Times do
change. It is a commonplace, but what does it mean? The status quo can appear engraved in
stone. Our lives are so short that we
suffer from congenital myopia. We have
the tales of parents and grandparents, but before that most everyone is
dead. Many people live in places that
seem to be eternal. However, many others
live through the realization that just like everything else, our human
institutions and societies pass away, despite the fact that some of them are
quite long lasting. To live through
their passing is traumatic, and impossible to grasp from the outside.
Who predicted
the passing of the Soviet Union at the time it was falling apart? Suddenly, the impossible had happened. Certainty vanished. If that vast empire could fall, then anything
is possible. Wars have come in the wake
of this collapse to ravage peoples and countries who had had, only a short time
before, a better life, an ordinary future of family and work, careers, old age. Suddenly, it is all one can do to stay alive.
Everything is on hold.
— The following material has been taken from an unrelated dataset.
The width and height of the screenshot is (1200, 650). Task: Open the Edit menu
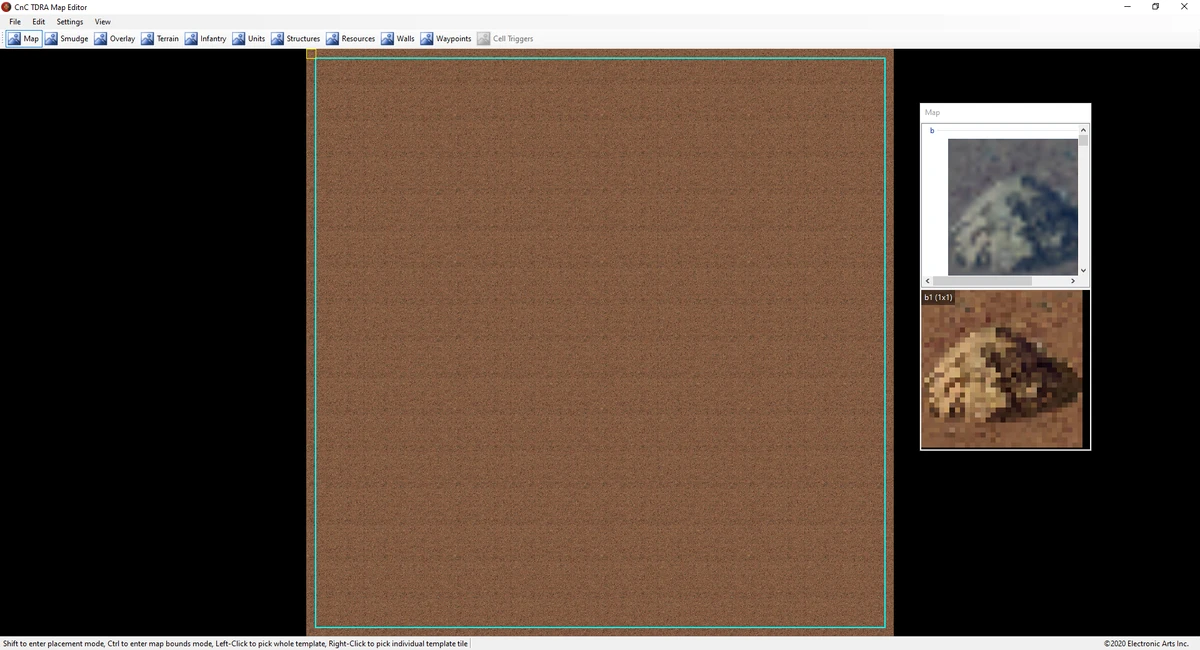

These changes are
historical, because their effects will not be fully revealed or known for
years.
Yet despite
the changes and displacements of history, the ordinary takes over our lives
even in extraordinary times. We can only
stand so much change before we take refuge in some kind of routine. Whether this is the routine of dodging
bullets on the way to the market, hoping not to encounter a suicide bomber at
the wrong time, waiting to get some food at a collection center, or living as
though a war will not break out. The
masses of people in such places can do nothing in extraordinary times but try
to find a way to live, find a routine, find normality in extremity.
For those who
live outside the more troubled areas of the world, the local scene gives an
increasingly illusory feeling of normality and security. The comfort and order
of the advanced economies of the West are not immune to the anger and despair
of those who wish they had it so good, or who wish to move to a non-Capitalist,
non-globalizing world. History has just
happened to everyone, but the realization will take awhile to sink in, and its
effects will play themselves out for good or ill. The nervousness in the world just now is the
inarticulate expression of the feeling that the future has suddenly become more
unreadable. We do not know how it will
turn out, and rather expect it will be for the worse.